Avião venezuelano chega a Guarulhos para recolher medicamentos reunidos com apoio do SUS e de hospitais públicos e filantrópicos

Por Karol Peralta
Um avião venezuelano deve pousar na manhã desta sexta-feira (9) no Aeroporto Internacional de Guarulhos, em São Paulo, para recolher 40 toneladas de insumos médicos destinados à manutenção do tratamento de hemodiálise de cerca de 16 mil pacientes na Venezuela. A ação integra uma mobilização humanitária coordenada pela Organização Pan-Americana da Saúde (Opas/OMS), com apoio do governo do Brasil.
Insumos médicos reunidos com apoio do SUS
Entre os materiais enviados estão medicamentos, soluções fisiológicas e outros produtos essenciais para o tratamento de pacientes renais crônicos. Os insumos foram reunidos pelo governo brasileiro com a colaboração de hospitais universitários federais públicos e de hospitais filantrópicos que atendem o Sistema Único de Saúde (SUS).
Ao todo, a mobilização humanitária já arrecadou 300 toneladas de produtos, que serão destinados à população venezuelana dependente do tratamento contínuo de hemodiálise.
Solidariedade sanitária e impacto regional
Segundo o ministro da Saúde, Alexandre Padilha, a iniciativa está baseada no princípio da “solidariedade sanitária”, especialmente entre países vizinhos. O ministro ressaltou que a cooperação busca evitar um colapso no atendimento de pacientes renais na Venezuela, o que poderia gerar impactos diretos em toda a região.
Padilha também lembrou o envio de oxigênio medicinal pela Venezuela ao Brasil durante a pandemia de Covid-19, quando hospitais de Manaus enfrentaram escassez do insumo.

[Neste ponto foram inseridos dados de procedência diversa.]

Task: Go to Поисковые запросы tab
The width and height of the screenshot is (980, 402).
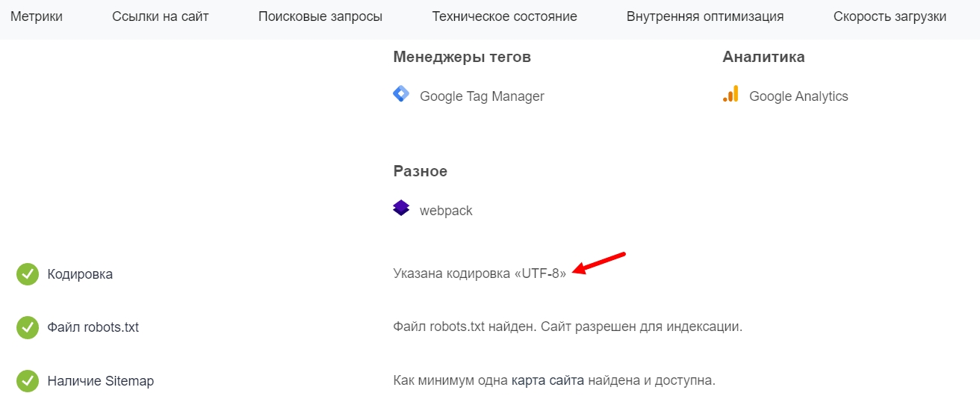Action: click(320, 16)
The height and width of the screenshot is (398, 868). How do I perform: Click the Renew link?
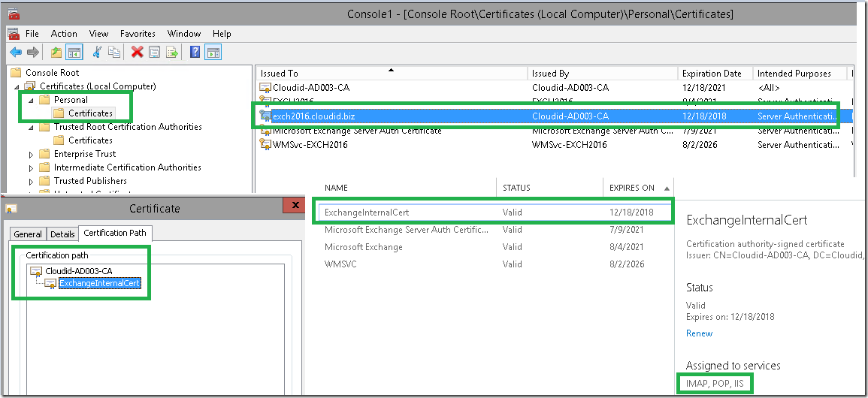pyautogui.click(x=699, y=333)
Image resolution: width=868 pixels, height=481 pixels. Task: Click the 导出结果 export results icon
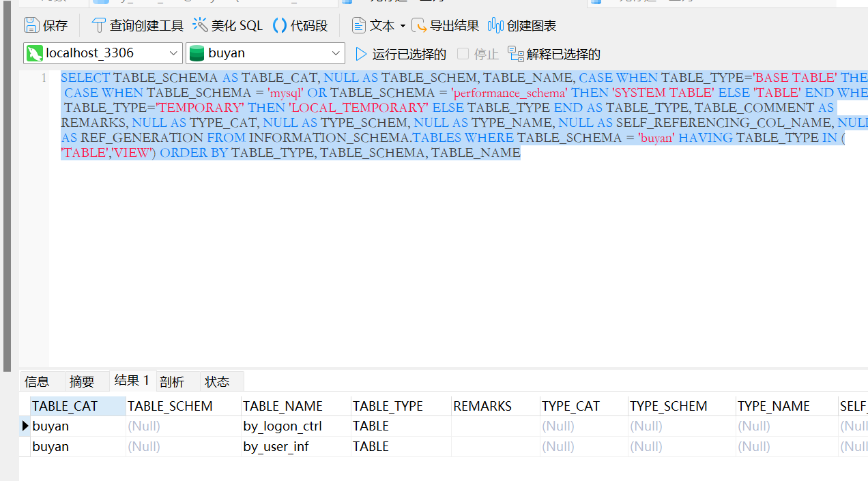(445, 25)
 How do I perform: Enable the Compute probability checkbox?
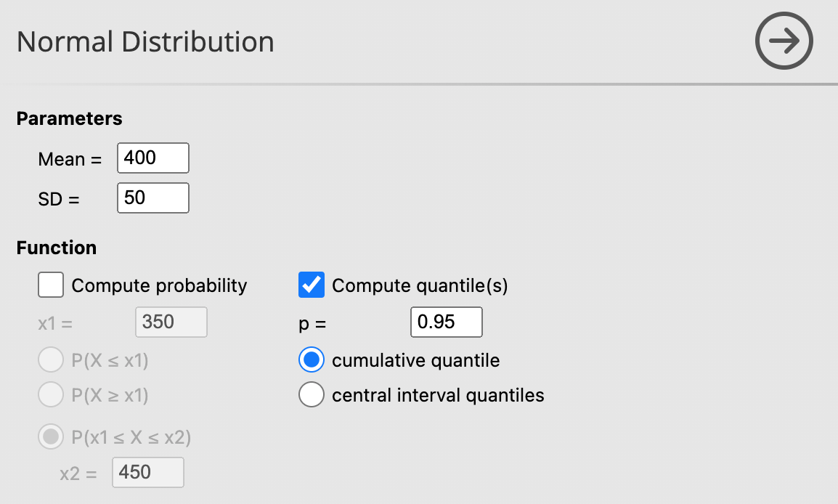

De acordo com o Ministério da Saúde, as doações não comprometem o atendimento de cerca de 170 mil brasileiros que realizam hemodiálise pelo SUS.
Equipes de saúde mobilizadas na fronteira
Além do envio dos insumos, o governo do Brasil mobilizou equipes da Força Nacional do SUS (FNSUS) para avaliar estruturas de saúde, disponibilidade de vacinas, profissionais e estoques de medicamentos em Roraima, estado que faz fronteira com a Venezuela. A ação conta com apoio da Agência Brasileira de Apoio à Gestão do Sistema Único de Saúde (AgSUS) e de equipes de Saúde Indígena, com o objetivo de reduzir impactos no sistema de saúde brasileiro.
Operação Acolhida e reforço no atendimento
Desde 2025, a Operação Acolhida passou a ser totalmente coordenada pelo Ministério da Saúde, após a suspensão do financiamento de agências internacionais pelos Estados Unidos. Com a implantação do projeto Saúde nas Fronteiras, equipes multiprofissionais atuam nos abrigos de Pacaraima e Boa Vista, realizando atendimento médico, vacinação, acompanhamento nutricional e apoio psicossocial a migrantes.
Até dezembro, foram investidos aproximadamente R$ 900 mil em equipes e insumos para garantir assistência contínua nos pontos de acolhimento.